→ **THE TASK**: Nothing before the line containing "Viewport: 670px width, 609px height." belongs in the answer; quote that line and all lines after it through the end of the material, word for word.

→ **RECORDS TO PROCESS**:
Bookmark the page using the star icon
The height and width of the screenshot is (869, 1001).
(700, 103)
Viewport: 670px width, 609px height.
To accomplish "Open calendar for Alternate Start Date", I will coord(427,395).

→ **TASK OUTPUT**:
Viewport: 670px width, 609px height.
To accomplish "Open calendar for Alternate Start Date", I will coord(427,395).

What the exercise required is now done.